Function points “are derived using an empirical relationship based on countable measures of software’s information domain and subjective assessments of software complexity” [21]. “One of the initial design criteria for function points was to provide a mechanism that both software developers and users could utilize to define functional requirements…. herefore, one of the primary goals of FPA is to evaluate a systems’s capabilities from a user’s point of view…. From a user’s perspective, a system helps them do their job by providing five basic functions. Two of these address the data requirements of an end user and are referred to as data functions. The remaining three address the user’s need to access data and are referred to as transactional functions” [22]. These five basic functions are internal logical files, external interface files, external inputs, external outputs, and external inquiries.
Internal Logical Files (ILF) are “logical groupings of data in a system, maintained by an end user.” External interface files are “groupings of data from another system that are used only for reference purposes.” External inputs are those functions that allow users to add, change, and delete data in internal logical files.
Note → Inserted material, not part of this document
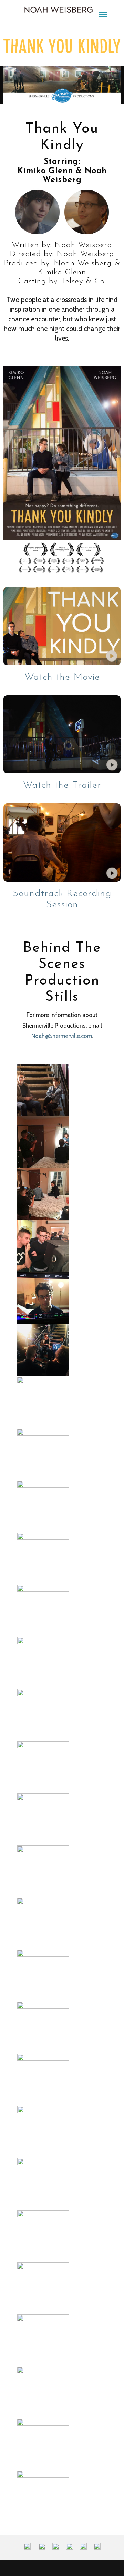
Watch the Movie (62, 677)
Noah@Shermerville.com (61, 1035)
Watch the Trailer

External outputs allow users to produce outputs of data that is either in internal logical files or external interface files. External inquiries allow users to select and display specific data from internal logical files or external interface files.
Once these basic counts are completed there are two adjustment factors used to calculate function points, the functional complexity of each function and a value adjustment factor. The complexity factors are low, average or high. The value adjustment factor is an attempt to weigh a system“s technical and operational characteristics. The scores from these fourteen adjustment areas may increase or decrease the unadjusted function point count. These fourteen areas have sometimes been called processing complexity factors or general application characteristics.
Data Communications—data and control information used in the application is sent or received over communication facilities including “various networks, concentrators, multiplexers, and private lines” [23] and LANs.
Distributed Data Processing—“the application uses data stored, accessed, or processed on a storage or processing system other than the one used in the main program routines” [24].
Performance—there are performance objectives such as response or throughput which influence the design, development, installations, and support of the application.
Heavily-used configuration—there are heavy use considerations or special main memory or storage considerations.
Transaction rate—there is a high transaction rate which influences the design, etc.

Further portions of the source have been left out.